Schulen geschlossen und Einschränkungen im Alltag

Die Behörden haben bereits reagiert. Auf Inseln wie Teneriffa, La Palma, La Gomera und El Hierro blieben Schulen und Kindergärten geschlossen. Für den gesamten Archipel wurden weitere Vorsichtsmaßnahmen vorbereitet. Menschen wurden aufgefordert, unnötige Wege zu vermeiden und möglichst im Homeoffice zu arbeiten, falls das machbar ist.

Auch für Urlauber wird die Lage zunehmend ungemütlich. Wegen der angespannten Wetterentwicklung drohen Flugumleitungen, Ausfälle und Einschränkungen im Fährverkehr zwischen den Inseln. Mehrere Verbindungen standen bereits unter Druck, da starker Wind und hoher Wellengang sichere Abfahrten erschweren.

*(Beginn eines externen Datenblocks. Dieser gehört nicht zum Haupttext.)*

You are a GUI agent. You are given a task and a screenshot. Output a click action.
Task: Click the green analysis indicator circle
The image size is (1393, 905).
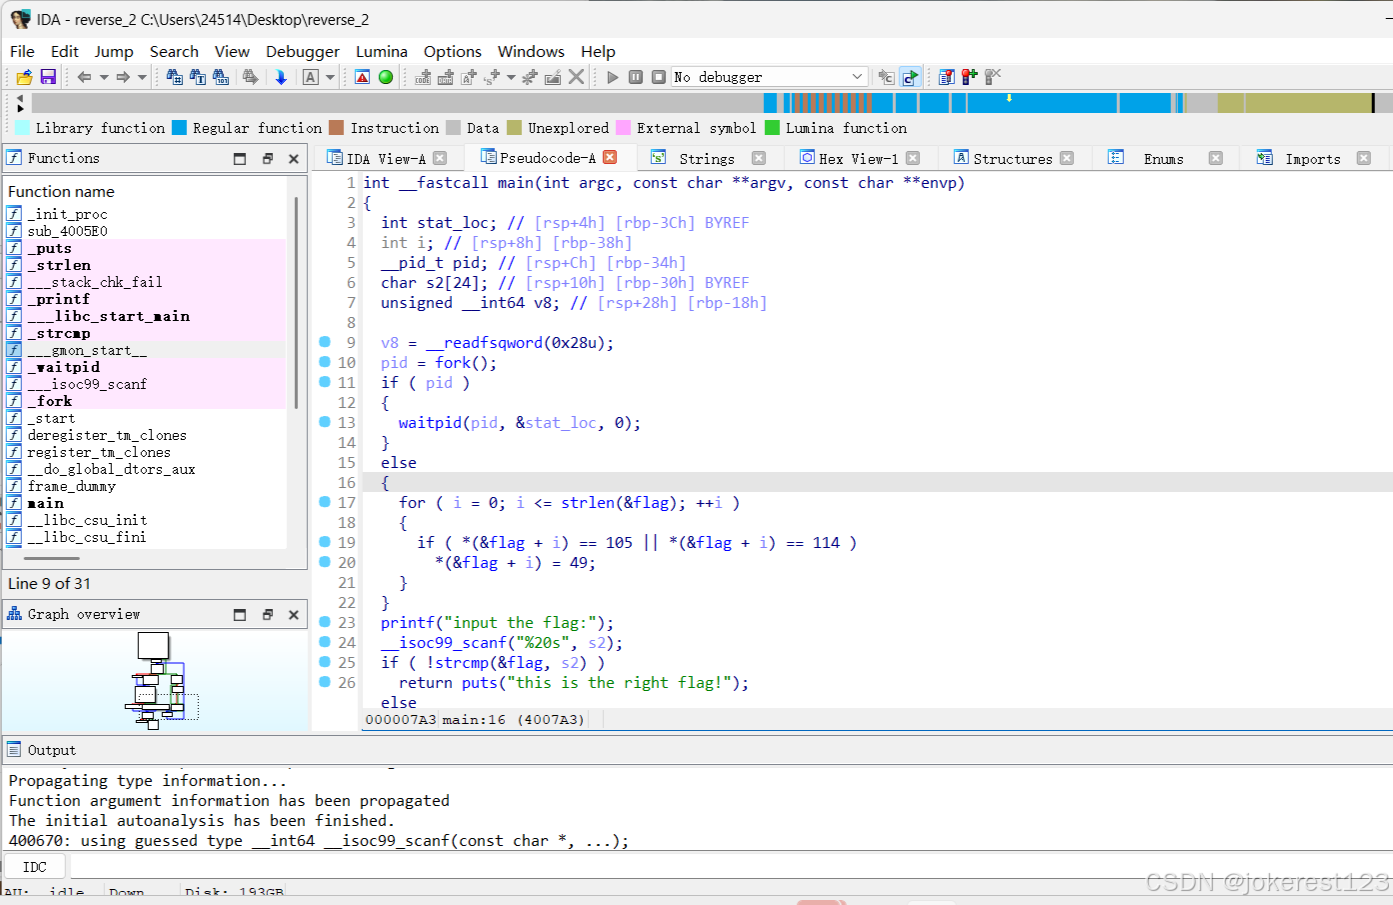pos(385,76)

Erdrutsche, Sturzfluten und Schnee in höheren Lagen

Die Gefahr beschränkt sich nicht nur auf Regen und Wind. In tiefer gelegenen Gebieten werden Überflutungen erwartet, während in Schluchten und Barrancos plötzlich auftretende Sturzfluten möglich sind. Auf den steilen Hängen wächst zugleich die Gefahr von Erdrutschen, weil die Böden in kurzer Zeit große Wassermengen aufnehmen müssen.

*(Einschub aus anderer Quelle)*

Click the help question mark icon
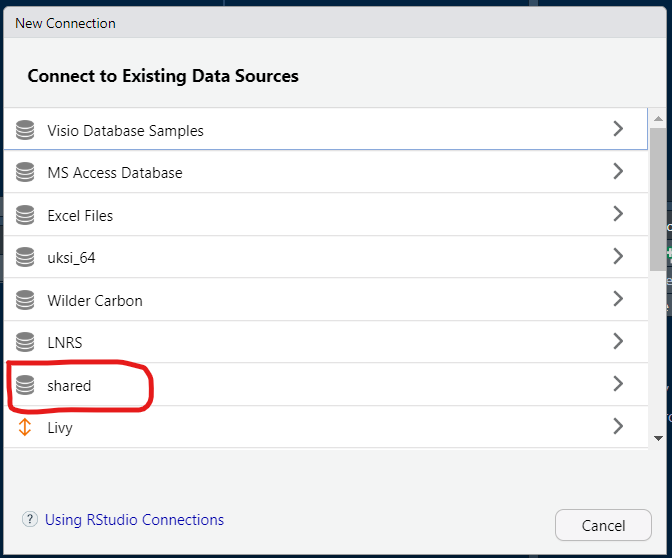This screenshot has width=672, height=558. tap(30, 519)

In höheren Lagen kann sich die Wetterlage sogar winterlich anfühlen. Oberhalb von etwa 1.800 Metern ist Schneefall nicht ausgeschlossen. Damit zeigt das Tief „Therese“ ein ungewöhnlich breites Spektrum an Wetterextremen – von Starkregen und Brandung an den Küsten bis hin zu winterlichen Bedingungen auf den Bergen.

Teide verstärkt die Regengefahr auf Teneriffa

Besonders auf Teneriffa spielt der Teide eine wichtige Rolle. Der mehr als 3.700 Meter hohe Vulkan zwingt feuchte Luft zum Aufsteigen. Dadurch bilden sich dichtere Wolken, und die Niederschläge können an den Berghängen zusätzlich verstärkt werden. In steilem Gelände fließt das Wasser dann schnell talwärts ab, was lokale Überschwemmungen nochmals verschärfen kann.

Gerade diese Mischung aus Topografie und festhängendem Tief macht die aktuelle Lage so brisant. Was meteorologisch wie ein blockiertes System erscheint, kann vor Ort in sehr kurzer Zeit zu gefährlichen Situationen führen.

Wetterlage im Überblick: Tief „Therese“ bleibt über den Kanaren nahezu stationär, bringt bis zu 300 Liter Regen pro Quadratmeter, schwere See, stürmische Böen und ein deutlich erhöhtes Risiko für Überflutungen, Erdrutsche und Reiseunterbrechungen.

Eine spürbare Entspannung wird erst zu Beginn der kommenden Woche erwartet. Dann soll das Tief allmählich nach Süden abziehen und seinen Einfluss verlieren. Bis dahin bleiben die Kanarischen Inseln in einer angespannten Lage, die Bewohner ebenso wie Reisende aufmerksam verfolgen müssen.